| Text provided |
■ ■ ■

Literature DB >> 27123308

Pituitary apoplexy causing spontaneous remission of acromegaly following long-acting octreotide therapy: a rare drug side effect or just a coincidence.

Sunil Kumar1, Shruti Sharma2.   

Abstract

Pituitary apoplexy is characterized by abrupt onset of haemorrhage or non-haemorrhagic infarction of a pituitary adenoma. The clinical features include acute onset severe headache, visual field defects, meningeal irritation, ophthalmoplegia and hypopituitarism. The pituitary apoplexy may be clinically silent in ∼25% of patients. We report a case of acromegaly due to pituitary macroadenoma. The patient was started on long-acting octreotide therapy. On 3-month follow-up, the patient showed clinical and biochemical remission and the magnetic resonance imaging (MRI) of the brain showed subclinical haemorrhage and resolution of tumour. The octreotide therapy was stopped. On 6-month follow-up, the patient was still in remission and the MRI of brain revealed non-enhancing mixed intensities haemorrhagic and cystic areas of the pituitary gland. In our patient, whether spontaneous remission of acromegaly due to subclinical pituitary haemorrhage was coincidental or due to long-acting octreotide therapy is still a dilemma. We report this case because of rarity and clinical importance of this unusual occurrence.

■ ■ ■

Saved data entries
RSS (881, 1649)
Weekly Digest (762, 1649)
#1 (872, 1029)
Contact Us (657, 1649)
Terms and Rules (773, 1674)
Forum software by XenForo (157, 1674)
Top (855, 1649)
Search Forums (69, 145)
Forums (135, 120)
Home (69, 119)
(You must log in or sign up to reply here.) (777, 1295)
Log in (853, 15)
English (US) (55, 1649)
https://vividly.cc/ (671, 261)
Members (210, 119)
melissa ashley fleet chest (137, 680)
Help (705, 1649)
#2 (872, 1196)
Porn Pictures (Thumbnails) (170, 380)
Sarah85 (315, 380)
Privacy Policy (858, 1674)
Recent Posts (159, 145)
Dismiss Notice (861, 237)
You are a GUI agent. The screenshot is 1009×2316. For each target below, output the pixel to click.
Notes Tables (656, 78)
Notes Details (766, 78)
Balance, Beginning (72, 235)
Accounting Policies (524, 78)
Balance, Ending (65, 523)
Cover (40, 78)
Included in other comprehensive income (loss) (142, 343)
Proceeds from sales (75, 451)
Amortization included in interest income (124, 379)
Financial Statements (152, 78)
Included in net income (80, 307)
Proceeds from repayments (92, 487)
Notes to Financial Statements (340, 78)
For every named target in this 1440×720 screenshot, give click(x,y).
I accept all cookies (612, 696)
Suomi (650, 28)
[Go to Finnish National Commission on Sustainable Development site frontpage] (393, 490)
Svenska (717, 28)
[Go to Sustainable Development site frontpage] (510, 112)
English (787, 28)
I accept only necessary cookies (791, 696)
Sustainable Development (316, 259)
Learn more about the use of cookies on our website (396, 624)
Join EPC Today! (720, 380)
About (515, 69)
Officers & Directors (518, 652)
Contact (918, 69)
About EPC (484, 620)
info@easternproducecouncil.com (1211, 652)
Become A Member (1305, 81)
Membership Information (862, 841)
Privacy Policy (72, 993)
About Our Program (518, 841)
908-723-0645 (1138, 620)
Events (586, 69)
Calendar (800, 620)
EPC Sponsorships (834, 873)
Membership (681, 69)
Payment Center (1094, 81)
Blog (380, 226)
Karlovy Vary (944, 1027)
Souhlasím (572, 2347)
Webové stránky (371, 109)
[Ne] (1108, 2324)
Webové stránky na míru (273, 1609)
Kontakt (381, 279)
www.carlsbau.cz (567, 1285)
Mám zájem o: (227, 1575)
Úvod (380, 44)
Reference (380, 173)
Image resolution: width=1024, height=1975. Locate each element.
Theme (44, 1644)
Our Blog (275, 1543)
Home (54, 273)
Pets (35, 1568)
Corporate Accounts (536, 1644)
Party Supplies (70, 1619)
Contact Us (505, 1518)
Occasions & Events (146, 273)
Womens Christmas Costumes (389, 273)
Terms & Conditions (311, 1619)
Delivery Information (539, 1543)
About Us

■ ■ ■

| Apply what you read |
(A) Reproduce the passage of the acromegaly case abstract starting at "Literature DB >>" and ending at "Kumar1, Shruti Sharma2.".
(B) Summarize the acromegaly case abstract in two sentences.

| Answers below |
(A)
Literature DB >> 27123308

Pituitary apoplexy causing spontaneous remission of acromegaly following long-acting octreotide therapy: a rare drug side effect or just a coincidence.

Sunil Kumar1, Shruti Sharma2.

(B) A patient with acromegaly from a pituitary macroadenoma was started on long-acting octreotide and, at 3 months, showed clinical and biochemical remission, with MRI revealing subclinical haemorrhage and resolution of the tumour; octreotide was stopped, and remission persisted at 6 months. The authors report the case for its rarity and clinical importance, since it remains unclear whether the remission from subclinical pituitary haemorrhage was coincidental or caused by the octreotide therapy.